## Available data
══════════════════════════════

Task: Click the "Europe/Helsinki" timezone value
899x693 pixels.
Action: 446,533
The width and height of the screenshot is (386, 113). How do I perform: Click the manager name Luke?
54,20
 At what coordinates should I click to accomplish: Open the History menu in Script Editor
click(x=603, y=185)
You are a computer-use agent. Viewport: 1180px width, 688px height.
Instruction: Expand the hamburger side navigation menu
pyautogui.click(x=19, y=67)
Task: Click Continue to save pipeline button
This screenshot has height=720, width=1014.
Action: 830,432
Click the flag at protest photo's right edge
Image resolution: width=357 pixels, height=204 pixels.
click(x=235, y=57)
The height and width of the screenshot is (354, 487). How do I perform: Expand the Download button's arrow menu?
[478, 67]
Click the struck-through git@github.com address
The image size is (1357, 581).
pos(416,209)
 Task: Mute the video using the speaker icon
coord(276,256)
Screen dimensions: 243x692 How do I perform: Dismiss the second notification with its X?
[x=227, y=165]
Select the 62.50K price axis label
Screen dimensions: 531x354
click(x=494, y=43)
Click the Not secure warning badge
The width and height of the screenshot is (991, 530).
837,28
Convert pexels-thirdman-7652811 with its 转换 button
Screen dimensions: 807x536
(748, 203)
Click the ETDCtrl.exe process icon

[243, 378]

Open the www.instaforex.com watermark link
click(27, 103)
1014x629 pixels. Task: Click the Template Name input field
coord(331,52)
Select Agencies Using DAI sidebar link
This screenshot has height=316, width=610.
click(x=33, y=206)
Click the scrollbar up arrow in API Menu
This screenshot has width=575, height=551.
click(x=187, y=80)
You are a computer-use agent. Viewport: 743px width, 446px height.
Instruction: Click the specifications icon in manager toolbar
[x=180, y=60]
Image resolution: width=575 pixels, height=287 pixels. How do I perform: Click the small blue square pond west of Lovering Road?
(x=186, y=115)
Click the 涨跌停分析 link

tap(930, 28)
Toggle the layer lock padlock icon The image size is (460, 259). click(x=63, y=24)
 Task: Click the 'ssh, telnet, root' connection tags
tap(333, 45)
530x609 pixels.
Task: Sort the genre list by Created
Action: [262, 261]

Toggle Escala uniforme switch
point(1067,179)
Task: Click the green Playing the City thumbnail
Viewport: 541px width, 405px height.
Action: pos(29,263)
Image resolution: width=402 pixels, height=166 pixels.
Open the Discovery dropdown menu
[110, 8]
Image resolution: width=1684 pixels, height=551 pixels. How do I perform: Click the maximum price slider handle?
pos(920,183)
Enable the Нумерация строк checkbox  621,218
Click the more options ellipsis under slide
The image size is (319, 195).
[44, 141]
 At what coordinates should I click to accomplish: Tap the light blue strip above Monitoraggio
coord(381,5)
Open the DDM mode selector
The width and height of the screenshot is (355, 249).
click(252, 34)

══════════════════════════════

## The task
Copy each record exactly, leaving nothing out.

## Exercise answer
Task: Click the "Europe/Helsinki" timezone value
899x693 pixels.
Action: 446,533
The width and height of the screenshot is (386, 113). How do I perform: Click the manager name Luke?
54,20
 At what coordinates should I click to accomplish: Open the History menu in Script Editor
click(x=603, y=185)
You are a computer-use agent. Viewport: 1180px width, 688px height.
Instruction: Expand the hamburger side navigation menu
pyautogui.click(x=19, y=67)
Task: Click Continue to save pipeline button
This screenshot has height=720, width=1014.
Action: 830,432
Click the flag at protest photo's right edge
Image resolution: width=357 pixels, height=204 pixels.
click(x=235, y=57)
The height and width of the screenshot is (354, 487). How do I perform: Expand the Download button's arrow menu?
[478, 67]
Click the struck-through git@github.com address
The image size is (1357, 581).
pos(416,209)
 Task: Mute the video using the speaker icon
coord(276,256)
Screen dimensions: 243x692 How do I perform: Dismiss the second notification with its X?
[x=227, y=165]
Select the 62.50K price axis label
Screen dimensions: 531x354
click(x=494, y=43)
Click the Not secure warning badge
The width and height of the screenshot is (991, 530).
837,28
Convert pexels-thirdman-7652811 with its 转换 button
Screen dimensions: 807x536
(748, 203)
Click the ETDCtrl.exe process icon

[243, 378]

Open the www.instaforex.com watermark link
click(27, 103)
1014x629 pixels. Task: Click the Template Name input field
coord(331,52)
Select Agencies Using DAI sidebar link
This screenshot has height=316, width=610.
click(x=33, y=206)
Click the scrollbar up arrow in API Menu
This screenshot has width=575, height=551.
click(x=187, y=80)
You are a computer-use agent. Viewport: 743px width, 446px height.
Instruction: Click the specifications icon in manager toolbar
[x=180, y=60]
Image resolution: width=575 pixels, height=287 pixels. How do I perform: Click the small blue square pond west of Lovering Road?
(x=186, y=115)
Click the 涨跌停分析 link

tap(930, 28)
Toggle the layer lock padlock icon The image size is (460, 259). click(x=63, y=24)
 Task: Click the 'ssh, telnet, root' connection tags
tap(333, 45)
530x609 pixels.
Task: Sort the genre list by Created
Action: [262, 261]

Toggle Escala uniforme switch
point(1067,179)
Task: Click the green Playing the City thumbnail
Viewport: 541px width, 405px height.
Action: pos(29,263)
Image resolution: width=402 pixels, height=166 pixels.
Open the Discovery dropdown menu
[110, 8]
Image resolution: width=1684 pixels, height=551 pixels. How do I perform: Click the maximum price slider handle?
pos(920,183)
Enable the Нумерация строк checkbox  621,218
Click the more options ellipsis under slide
The image size is (319, 195).
[44, 141]
 At what coordinates should I click to accomplish: Tap the light blue strip above Monitoraggio
coord(381,5)
Open the DDM mode selector
The width and height of the screenshot is (355, 249).
click(252, 34)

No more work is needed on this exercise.